Wer braucht ihn noch, den persönlichen Rat und die Ansprache am Ausleihschalter?
Das Postpaket holt man sich an der Packstation und gibt sein selbst frankiertes Päckchen dort ab. Auch komplexere technische Produkte mit Varianten werden mit Hilfe eines Chatbots online verkauft. Ein Telefonat mit dem Stromanbieter? Nur noch per E-Mail, Webformular oder Chatbot. Persönliche Beratung? Menschliche Ansprache? Fehlanzeige!
Nur in Bibliotheken steht die freundliche Bibliothekarin oder der hilfsbereite Bibliothekar noch hinter der Theke, bereit, um bestellte Literatur auszuleihen oder eine Information zu geben. Tatsächlich?
Nicht mehr lange, unken die einen, ein menschliches Antlitz brauchen wir gerade in Bibliotheken, sagen die anderen. Diese „anderen“ werden aber immer weniger.
Damit man nicht in den Vermutungen stecken bleibt, haben wir einen Beitrag analysiert, der herauszufinden versucht, wohin die Reise geht: „Von der Auskunftstheke zum Single- Service-Desk: aktuelle Servicemodelle in großen wissenschaftlichen Bibliotheken“, S. 11 in dieser Ausgabe.
Die Ergebnisse sind nicht eindeutig. Einerseits erwartet gerade die jüngere Nutzerschaft Selbstbedienung, digitale Tools und technische „Spielereien“, andererseits schätzt man bei komplexeren Themen die intellektuelle Ansprache.

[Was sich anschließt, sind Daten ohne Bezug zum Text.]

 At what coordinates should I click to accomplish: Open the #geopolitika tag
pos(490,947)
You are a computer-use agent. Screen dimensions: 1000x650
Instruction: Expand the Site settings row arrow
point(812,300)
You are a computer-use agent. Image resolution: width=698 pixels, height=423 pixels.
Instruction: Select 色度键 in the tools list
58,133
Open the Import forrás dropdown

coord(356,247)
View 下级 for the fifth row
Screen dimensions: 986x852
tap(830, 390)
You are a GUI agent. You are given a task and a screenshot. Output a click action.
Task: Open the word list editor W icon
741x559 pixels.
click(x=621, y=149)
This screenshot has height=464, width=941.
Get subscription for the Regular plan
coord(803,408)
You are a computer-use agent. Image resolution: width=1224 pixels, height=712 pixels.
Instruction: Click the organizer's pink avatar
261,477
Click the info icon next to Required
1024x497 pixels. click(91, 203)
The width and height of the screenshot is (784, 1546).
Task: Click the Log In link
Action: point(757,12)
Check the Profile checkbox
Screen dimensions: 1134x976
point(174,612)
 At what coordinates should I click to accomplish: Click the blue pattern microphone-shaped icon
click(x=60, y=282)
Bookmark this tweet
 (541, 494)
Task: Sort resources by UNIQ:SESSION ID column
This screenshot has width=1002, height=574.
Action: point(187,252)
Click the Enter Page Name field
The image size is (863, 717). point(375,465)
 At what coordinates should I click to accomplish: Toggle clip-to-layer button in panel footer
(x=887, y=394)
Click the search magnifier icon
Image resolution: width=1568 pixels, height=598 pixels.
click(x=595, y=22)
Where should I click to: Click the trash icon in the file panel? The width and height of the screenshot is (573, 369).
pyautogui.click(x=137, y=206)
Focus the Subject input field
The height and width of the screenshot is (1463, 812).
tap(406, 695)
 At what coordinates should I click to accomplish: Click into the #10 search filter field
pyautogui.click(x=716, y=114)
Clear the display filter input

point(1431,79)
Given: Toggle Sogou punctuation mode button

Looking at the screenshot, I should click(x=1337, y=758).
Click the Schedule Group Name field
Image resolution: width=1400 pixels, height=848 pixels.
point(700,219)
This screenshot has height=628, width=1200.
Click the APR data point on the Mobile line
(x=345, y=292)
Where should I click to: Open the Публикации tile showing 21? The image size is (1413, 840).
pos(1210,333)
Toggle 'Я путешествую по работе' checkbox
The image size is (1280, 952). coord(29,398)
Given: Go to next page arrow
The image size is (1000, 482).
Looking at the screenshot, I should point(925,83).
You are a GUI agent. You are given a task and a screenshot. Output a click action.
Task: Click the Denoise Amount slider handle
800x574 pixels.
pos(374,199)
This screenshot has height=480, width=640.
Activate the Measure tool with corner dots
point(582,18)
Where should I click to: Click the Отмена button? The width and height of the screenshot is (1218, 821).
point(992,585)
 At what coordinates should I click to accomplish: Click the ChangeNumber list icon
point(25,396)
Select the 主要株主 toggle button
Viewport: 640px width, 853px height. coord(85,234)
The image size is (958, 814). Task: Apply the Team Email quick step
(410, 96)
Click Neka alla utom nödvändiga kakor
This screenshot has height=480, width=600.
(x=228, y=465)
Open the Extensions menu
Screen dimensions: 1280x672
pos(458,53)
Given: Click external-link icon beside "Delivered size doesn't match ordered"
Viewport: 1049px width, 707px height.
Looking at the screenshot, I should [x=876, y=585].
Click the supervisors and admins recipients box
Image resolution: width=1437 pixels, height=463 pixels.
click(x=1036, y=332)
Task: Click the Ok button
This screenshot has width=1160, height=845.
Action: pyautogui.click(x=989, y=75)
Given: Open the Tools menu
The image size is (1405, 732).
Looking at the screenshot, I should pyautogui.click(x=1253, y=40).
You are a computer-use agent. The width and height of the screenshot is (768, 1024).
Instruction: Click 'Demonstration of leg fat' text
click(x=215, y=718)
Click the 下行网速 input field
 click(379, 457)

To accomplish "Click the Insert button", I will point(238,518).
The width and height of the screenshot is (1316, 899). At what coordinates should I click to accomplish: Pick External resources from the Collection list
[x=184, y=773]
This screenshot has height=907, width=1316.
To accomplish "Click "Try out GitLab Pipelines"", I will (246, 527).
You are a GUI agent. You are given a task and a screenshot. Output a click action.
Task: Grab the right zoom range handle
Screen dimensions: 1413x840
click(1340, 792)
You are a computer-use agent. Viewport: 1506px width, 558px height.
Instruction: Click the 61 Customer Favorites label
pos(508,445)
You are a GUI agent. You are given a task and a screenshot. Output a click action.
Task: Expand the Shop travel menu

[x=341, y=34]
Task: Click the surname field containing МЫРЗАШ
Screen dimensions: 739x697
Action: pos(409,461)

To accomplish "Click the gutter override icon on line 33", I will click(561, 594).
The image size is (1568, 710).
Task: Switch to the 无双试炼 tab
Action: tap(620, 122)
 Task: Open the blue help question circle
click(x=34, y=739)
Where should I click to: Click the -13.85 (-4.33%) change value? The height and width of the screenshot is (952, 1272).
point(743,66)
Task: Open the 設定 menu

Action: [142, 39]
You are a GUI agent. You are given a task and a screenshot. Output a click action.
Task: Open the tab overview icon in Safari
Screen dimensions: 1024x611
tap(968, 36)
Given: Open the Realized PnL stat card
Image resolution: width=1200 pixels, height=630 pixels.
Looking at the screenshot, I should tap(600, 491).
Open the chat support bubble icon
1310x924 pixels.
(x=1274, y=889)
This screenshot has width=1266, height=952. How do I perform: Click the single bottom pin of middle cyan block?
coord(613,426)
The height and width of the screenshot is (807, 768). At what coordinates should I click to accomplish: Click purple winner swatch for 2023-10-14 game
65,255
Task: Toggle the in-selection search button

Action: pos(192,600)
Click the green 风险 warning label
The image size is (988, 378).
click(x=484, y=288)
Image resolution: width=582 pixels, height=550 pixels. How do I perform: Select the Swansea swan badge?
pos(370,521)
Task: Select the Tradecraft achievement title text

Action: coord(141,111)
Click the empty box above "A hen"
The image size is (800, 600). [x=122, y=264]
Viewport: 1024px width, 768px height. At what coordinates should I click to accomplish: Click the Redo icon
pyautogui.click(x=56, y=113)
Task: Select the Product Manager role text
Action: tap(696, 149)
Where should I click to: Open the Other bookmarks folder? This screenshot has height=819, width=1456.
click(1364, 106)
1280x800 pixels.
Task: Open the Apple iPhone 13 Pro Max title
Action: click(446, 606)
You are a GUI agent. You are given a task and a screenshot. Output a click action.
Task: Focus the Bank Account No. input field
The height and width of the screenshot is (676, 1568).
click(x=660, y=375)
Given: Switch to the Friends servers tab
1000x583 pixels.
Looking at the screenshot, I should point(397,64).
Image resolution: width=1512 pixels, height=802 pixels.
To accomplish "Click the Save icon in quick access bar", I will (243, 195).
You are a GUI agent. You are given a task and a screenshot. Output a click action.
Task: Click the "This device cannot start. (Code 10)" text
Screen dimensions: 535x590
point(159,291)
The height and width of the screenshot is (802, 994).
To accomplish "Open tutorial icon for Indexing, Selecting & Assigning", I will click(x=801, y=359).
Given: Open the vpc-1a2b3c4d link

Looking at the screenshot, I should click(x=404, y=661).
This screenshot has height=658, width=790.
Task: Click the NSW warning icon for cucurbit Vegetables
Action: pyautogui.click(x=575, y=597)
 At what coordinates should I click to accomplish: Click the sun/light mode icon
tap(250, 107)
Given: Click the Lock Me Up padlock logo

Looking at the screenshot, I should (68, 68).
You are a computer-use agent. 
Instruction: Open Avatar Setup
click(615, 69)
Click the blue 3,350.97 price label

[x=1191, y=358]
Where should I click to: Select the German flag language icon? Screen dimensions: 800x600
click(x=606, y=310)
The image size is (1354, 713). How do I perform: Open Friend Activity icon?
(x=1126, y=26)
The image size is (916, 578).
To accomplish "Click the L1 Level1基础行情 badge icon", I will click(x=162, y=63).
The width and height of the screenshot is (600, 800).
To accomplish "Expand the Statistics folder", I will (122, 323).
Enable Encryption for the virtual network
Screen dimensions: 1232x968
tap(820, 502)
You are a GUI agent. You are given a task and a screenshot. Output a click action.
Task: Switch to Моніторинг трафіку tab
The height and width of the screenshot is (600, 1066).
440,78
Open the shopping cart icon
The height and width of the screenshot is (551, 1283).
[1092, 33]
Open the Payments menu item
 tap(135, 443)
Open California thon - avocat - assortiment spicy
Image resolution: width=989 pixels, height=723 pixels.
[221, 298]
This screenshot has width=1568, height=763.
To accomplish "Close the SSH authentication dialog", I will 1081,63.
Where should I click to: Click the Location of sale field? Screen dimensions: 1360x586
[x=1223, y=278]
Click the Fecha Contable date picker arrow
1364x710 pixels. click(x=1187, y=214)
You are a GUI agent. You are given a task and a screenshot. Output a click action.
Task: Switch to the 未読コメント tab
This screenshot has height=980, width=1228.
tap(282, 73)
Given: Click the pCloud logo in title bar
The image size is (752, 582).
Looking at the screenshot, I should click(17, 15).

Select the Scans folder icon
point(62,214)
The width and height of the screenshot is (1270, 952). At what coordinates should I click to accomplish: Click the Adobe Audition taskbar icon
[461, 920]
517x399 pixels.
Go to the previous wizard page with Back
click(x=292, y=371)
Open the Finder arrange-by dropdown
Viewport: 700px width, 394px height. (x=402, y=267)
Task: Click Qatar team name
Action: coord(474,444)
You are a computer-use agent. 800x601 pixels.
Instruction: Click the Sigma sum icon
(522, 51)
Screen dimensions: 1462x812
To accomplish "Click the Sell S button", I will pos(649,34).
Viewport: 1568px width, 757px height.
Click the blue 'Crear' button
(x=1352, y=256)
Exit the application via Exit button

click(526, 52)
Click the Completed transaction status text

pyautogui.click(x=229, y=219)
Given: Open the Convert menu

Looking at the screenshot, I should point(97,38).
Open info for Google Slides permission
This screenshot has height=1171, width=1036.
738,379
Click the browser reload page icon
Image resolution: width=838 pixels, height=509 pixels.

Auskunft und Ausleihe sind zwei klassische Dienstleistungen, die seit Jahrzehnten das Bild der Bibliothek prägen. Doch wie geht es weiter? Eine Patentlösung gibt es nicht. Zu unterschiedlich sind die Strukturen, die Nutzergruppen und die Erwartungen. Eines ist aber klar: „weiter wie bisher“ funktioniert nicht. Selbstverbuchung, Chat-Auskunft, digitale Services und persönliche Beratung werden künftig parallel existieren – und Bibliotheken müssen flexibel reagieren und Schwerpunkte setzen – ganz nach dem Gusto ihrer Nutzerschaft.
In gleich drei Beiträgen beleuchten wir Chancen und Grenzen von KI in Bibliotheken und haben spannende Ergebnisse.
KI-Kompetenzen und bibliothekarisches Know-how sind keine Gegensätze, sondern sie gehören zusammen. Besonders erfolgreich sind Bibliotheken, wenn sie beide Kompetenzfelder zusammenbringen und ihre Stärken in Strukturierung, Vermittlung und Kontextualisierung mit in neue KI-Möglichkeiten integrieren. Das ist für viele beruhigend, zeigt aber auch, dass in Bibliotheken reine KI-Spezialisten genau so wenig weiterhelfen wie reine IT-Fachleute. Der Erfolg liegt auch hier in der Kombination beider Expertisenwelten. Schwierig ist es allenfalls, diese Kompetenzen auf hohem Niveau auch auf dem Arbeitsmarkt zu finden. Aber Bibliotheken waren schon immer der „bunte Hund“ in der Arbeitswelt und vielfach nur dann innovativ und erfolgreich, wenn sie sich mit Fachleuten gemischter Expertisen ausgestattet haben.
Ein anderer Beitrag beleuchtet den Einsatz von KI bei der Recherche: Hier ist der Einsatz nicht ohne Risiken. Wer Kataloge oder Datenbanken über KI-Interfaces befragt, bekommt nicht immer die richtigen Antworten. Politisch oder gesellschaftlich sensible Themen, etwa das Stichwort „Gaza“ oder „Sexualität“, führen bisweilen zu unvollständigen oder verzerrten Ergebnissen, je nach „politischer“ Programmierung der KI. Das zeigt: Bibliothekarische Kontrolle, Qualitätssicherung und Kontextualisierung bleiben unverzichtbar.
Diese Diskussionen spiegeln ein größeres Muster: Bibliotheken stehen an der Schnittstelle zwischen Tradition und Transformation. Einerseits bewahren sie Bestände, sichern Wissen und stehen für Verlässlichkeit. Andererseits müssen sie experimentieren, neue Technologien adaptieren und Leser kritisch begleiten. KI ist kein Ersatz für bibliothekarisches Fachwissen, sondern ein Werkzeug – und nur in Kombination mit bibliothekarischer Kompetenz wird daraus ein Mehrwert.
Auch mit dieser Ausgabe möchten wir Impulse geben. Die Frankfurter Buchmesse bietet dafür einen idealen Rahmen. Sie ist mehr als ein Schaufenster für neue Titel. Sie ist ein Barometer für Trends, Debatten und die Fragen, die uns in den kommenden Monaten begleiten werden. Bibliotheken gehören mitten hinein in diese Diskussionen – schließlich geht es auch um ihre Rolle in einem sich rasant verändernden Umfeld.